● ACTION ITEM: The answer must be a single number: the count of lines in the data below that hold the word "legend".

Stored data entries:
=-=-=
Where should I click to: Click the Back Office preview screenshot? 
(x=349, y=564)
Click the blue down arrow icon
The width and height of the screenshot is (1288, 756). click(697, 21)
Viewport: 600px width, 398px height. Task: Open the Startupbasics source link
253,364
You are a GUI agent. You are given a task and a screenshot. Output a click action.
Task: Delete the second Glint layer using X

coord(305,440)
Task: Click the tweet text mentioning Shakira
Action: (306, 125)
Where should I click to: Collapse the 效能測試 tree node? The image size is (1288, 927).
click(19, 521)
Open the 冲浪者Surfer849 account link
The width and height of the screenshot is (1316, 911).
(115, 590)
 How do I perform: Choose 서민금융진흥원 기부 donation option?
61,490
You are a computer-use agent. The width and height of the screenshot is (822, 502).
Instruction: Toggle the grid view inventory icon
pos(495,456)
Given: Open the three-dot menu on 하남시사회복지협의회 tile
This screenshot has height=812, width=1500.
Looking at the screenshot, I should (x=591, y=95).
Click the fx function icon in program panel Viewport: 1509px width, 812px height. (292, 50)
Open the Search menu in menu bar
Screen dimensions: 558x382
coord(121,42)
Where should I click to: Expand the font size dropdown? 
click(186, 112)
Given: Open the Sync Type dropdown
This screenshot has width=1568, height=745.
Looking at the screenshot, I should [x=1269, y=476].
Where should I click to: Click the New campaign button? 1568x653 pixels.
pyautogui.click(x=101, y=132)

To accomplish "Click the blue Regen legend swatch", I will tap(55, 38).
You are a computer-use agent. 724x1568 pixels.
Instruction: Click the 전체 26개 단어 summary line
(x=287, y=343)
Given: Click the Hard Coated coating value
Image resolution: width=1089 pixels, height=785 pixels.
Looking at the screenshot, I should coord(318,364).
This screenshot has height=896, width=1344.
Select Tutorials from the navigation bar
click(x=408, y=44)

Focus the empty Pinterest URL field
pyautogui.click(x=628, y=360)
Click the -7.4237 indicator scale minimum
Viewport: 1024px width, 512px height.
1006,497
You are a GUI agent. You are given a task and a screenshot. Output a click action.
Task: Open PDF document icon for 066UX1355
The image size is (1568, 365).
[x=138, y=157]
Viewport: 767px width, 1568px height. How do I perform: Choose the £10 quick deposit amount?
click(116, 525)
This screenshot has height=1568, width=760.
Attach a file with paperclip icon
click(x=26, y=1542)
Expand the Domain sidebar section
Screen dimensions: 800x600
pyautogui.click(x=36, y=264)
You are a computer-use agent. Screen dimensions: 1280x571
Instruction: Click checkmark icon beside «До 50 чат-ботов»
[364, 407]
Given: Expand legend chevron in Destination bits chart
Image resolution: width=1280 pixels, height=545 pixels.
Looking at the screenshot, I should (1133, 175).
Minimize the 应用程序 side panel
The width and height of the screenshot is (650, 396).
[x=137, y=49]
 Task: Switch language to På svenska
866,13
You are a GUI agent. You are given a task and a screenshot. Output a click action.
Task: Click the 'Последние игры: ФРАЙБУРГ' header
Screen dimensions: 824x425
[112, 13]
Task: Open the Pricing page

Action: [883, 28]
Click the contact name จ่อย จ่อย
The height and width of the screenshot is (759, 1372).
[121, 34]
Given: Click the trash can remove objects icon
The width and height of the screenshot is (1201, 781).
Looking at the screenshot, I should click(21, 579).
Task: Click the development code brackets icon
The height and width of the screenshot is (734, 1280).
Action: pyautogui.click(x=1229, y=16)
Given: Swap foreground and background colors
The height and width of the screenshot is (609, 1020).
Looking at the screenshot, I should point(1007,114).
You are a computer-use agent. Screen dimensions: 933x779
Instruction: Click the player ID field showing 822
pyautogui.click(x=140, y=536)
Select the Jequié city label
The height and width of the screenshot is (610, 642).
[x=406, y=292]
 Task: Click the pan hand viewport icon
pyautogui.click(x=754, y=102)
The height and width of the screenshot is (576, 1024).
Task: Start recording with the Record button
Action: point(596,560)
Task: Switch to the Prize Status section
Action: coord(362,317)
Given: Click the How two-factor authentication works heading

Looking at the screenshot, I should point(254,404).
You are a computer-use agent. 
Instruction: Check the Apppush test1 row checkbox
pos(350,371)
=-=-=
● ANSWER: 2